The paradox that interests me most, and that seems most particular to Monet, is the oscillation between luminosity and transparency. In many of the sunset scenes the red light of evening seems to glow from deep within the image, yet if one changes one’s perceptual perspective only slightly–steps back from or closer to the surface–this light can also appear to be no more solid than the invitingly placid surface of the water in the Seine paintings. The light, suddenly and inexplicably emptied of its physicality, becomes a window on some mystical, spiritual realm that lies beyond all possible imagery.
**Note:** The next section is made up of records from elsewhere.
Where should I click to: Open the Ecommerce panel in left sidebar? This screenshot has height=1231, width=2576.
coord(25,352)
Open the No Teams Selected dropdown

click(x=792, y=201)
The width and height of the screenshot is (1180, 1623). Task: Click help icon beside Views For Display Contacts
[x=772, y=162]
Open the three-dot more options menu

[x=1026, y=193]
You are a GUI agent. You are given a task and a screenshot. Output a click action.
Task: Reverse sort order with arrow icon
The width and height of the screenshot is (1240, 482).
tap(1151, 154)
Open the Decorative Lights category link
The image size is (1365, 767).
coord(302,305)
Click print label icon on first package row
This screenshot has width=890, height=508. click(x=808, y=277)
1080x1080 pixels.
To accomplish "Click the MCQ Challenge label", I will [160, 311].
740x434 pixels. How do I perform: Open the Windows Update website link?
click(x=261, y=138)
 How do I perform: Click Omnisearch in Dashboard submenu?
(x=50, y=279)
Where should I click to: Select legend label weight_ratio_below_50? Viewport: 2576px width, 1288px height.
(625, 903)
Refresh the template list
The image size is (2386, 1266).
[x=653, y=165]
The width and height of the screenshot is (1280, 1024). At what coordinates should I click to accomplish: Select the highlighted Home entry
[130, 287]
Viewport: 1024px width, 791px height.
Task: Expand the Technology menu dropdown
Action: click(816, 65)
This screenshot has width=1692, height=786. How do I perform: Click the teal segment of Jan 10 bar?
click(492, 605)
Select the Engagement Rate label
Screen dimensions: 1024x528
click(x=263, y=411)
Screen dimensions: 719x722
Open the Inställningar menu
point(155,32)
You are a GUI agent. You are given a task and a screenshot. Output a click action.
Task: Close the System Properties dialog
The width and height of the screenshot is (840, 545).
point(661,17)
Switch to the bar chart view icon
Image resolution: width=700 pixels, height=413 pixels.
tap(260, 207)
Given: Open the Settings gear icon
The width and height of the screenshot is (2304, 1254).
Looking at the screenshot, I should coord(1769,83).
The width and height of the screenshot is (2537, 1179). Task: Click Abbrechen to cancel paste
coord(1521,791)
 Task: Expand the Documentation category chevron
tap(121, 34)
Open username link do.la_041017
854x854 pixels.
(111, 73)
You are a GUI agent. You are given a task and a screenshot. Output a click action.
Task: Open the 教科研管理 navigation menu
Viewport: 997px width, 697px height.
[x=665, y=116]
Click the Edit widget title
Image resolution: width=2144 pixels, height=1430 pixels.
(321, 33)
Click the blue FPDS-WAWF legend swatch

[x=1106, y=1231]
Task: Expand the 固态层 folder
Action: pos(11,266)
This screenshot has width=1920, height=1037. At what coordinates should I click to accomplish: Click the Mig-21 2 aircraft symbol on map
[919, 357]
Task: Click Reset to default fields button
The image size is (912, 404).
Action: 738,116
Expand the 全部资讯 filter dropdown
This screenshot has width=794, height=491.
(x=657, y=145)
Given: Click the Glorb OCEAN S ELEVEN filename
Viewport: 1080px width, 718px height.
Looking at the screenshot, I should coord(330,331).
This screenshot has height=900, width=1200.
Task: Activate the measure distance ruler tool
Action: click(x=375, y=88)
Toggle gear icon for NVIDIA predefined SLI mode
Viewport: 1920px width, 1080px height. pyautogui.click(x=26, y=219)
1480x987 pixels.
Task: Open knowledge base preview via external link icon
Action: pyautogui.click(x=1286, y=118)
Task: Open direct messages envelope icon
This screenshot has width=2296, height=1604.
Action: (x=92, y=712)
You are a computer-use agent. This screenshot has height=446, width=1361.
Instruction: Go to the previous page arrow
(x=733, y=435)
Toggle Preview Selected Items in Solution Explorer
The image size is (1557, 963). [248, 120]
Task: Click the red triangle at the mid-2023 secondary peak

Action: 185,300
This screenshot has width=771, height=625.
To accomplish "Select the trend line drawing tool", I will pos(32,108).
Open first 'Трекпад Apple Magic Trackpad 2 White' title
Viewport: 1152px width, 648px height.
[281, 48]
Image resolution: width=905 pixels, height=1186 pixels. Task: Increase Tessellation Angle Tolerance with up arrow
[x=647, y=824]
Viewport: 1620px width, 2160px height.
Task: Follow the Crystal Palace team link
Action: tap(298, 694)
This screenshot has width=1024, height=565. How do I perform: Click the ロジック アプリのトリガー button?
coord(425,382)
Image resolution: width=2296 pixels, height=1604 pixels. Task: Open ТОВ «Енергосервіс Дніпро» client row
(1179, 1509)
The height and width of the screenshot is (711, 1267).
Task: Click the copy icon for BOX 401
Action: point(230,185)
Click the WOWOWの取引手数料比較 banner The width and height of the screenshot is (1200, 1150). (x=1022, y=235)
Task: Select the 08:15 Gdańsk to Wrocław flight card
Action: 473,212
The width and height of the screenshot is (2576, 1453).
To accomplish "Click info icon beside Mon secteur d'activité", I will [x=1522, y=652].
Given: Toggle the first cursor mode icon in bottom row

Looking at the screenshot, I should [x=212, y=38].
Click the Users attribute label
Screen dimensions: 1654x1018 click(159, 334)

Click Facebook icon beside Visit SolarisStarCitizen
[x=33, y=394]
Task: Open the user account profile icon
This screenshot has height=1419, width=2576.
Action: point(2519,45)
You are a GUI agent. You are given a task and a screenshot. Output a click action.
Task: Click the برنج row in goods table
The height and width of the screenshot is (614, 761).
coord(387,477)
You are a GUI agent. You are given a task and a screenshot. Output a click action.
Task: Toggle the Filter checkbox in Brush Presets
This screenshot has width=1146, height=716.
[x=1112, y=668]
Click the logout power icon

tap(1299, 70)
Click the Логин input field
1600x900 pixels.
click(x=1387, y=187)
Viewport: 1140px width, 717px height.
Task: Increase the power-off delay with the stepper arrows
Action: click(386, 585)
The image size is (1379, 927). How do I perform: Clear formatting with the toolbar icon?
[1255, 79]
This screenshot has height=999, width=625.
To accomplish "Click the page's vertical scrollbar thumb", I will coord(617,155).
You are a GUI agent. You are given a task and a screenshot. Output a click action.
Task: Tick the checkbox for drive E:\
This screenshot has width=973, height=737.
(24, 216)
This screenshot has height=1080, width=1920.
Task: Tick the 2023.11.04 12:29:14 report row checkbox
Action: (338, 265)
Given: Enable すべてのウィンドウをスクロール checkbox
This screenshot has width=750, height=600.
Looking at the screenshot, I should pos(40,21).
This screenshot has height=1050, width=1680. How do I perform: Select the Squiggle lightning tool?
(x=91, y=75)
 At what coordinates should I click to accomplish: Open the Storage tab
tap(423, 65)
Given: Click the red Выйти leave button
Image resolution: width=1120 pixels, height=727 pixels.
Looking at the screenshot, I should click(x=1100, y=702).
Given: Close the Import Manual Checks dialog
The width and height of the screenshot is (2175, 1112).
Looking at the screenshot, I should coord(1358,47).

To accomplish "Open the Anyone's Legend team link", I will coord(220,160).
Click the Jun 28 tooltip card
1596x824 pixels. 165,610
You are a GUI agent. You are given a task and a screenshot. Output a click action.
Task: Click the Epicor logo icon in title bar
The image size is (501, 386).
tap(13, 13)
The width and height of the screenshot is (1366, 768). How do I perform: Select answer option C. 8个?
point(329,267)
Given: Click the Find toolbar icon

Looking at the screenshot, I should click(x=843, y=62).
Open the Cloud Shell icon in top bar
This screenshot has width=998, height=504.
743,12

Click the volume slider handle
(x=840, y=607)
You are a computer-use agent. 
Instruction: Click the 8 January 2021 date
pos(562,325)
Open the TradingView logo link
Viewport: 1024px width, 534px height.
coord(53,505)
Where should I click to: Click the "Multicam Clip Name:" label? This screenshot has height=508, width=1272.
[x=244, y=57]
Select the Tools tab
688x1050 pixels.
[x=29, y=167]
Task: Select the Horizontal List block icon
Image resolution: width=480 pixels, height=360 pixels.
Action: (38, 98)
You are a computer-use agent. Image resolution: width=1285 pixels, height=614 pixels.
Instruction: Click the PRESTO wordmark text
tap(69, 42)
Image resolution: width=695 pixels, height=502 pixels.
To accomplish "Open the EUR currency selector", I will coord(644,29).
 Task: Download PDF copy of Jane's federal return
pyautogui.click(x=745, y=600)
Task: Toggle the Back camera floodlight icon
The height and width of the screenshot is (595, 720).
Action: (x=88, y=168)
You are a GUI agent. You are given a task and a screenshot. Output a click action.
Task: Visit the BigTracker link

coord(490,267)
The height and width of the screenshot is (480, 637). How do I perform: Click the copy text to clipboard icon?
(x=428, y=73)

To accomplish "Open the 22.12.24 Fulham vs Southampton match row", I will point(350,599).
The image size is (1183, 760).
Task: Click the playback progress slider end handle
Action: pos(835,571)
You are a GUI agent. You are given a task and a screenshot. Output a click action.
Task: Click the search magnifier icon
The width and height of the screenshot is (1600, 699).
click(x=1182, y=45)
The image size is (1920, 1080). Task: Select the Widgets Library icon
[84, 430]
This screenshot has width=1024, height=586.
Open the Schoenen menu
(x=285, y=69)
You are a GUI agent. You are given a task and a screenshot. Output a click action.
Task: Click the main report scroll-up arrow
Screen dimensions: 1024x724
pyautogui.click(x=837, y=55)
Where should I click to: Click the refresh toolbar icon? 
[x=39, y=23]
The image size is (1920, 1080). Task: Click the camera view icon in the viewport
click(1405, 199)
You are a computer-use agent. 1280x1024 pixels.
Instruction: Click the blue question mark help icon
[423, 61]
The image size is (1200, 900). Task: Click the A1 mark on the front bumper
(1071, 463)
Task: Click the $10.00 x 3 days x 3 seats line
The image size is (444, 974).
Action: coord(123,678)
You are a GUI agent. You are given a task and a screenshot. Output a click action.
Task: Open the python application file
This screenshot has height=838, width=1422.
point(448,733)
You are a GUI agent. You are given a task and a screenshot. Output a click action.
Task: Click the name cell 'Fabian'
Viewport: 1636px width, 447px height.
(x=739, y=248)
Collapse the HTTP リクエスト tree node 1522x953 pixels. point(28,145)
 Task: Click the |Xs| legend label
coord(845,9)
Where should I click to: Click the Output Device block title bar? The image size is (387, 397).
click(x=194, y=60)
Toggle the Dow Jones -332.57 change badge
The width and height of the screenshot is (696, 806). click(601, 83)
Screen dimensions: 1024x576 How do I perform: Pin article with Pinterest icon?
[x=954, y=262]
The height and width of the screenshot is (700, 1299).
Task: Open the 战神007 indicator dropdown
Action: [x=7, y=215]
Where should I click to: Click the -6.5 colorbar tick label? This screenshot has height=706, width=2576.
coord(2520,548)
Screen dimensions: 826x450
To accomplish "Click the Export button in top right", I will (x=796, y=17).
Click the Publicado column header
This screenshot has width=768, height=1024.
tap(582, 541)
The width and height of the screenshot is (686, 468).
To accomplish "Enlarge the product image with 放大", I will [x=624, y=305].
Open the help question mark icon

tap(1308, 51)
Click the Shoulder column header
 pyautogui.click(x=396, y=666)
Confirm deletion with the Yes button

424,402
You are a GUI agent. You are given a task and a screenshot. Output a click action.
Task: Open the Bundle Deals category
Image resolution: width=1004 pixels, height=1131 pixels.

We live in a culture cluttered with objects, with a surfeit of media noise and a glut of images that encourage only the most superficial visual impressions. If seen with care, Monet’s work can help inspire a renewed vision. Rather than offering us wall decorations whose effects never change, he offers us pictures that have some of the completeness, complexity, and changeability of a living being. In fact, each canvas presents an integrated vision of naturally interdependent parts–trees, water, air, and sky; or sky, river, and the cliffs the river helped shape–painted with a pattern of tiny brush strokes that strike the eye as themselves complexly interdependent. To a species whose perception of all else on our planet is nothing if not hierarchical he offers images that envision all parts of the world, from trees to rocks to the polluted smoke over London, as equally alive. To a civilization whose hypertrophied industrialization is steadily breaking down all the life-producing interconnections nature built up over millions of years he offers an image of birds, boats, cliffs, sky, air, and light as all part of the same ecosystem. Indeed, it would not be going too far to say that these works offer a genuinely ecological vision. Connections are made between cause and effect, nurturer and nurtured–Tucker points out, for example, that the houses in back of the grain stacks were occupied by the farmers who grew and stacked the grain we see. But each painting also offers us a more complete experience of our own selves, as one feels one’s perceptions of it shift between possibilities. And relationships between pictures in the same series heighten our awareness of the changing effects of light and air, of the natural cycles of the times of day, or the four seasons. Finally, this work is ecological not only in its vision of a unified natural world but also in its form–and in the kind of thinking that form encourages. The viewer is constantly led to widen his frame of reference: from objects in a picture to the relation between objects; from objects to their relation to light and air; from one half of a paradox to its antithesis; from a single picture’s instant of time to the times that came before and after, which are suggested both within each painting in the way light effects are rendered and by the paintings of the same view hanging on either side.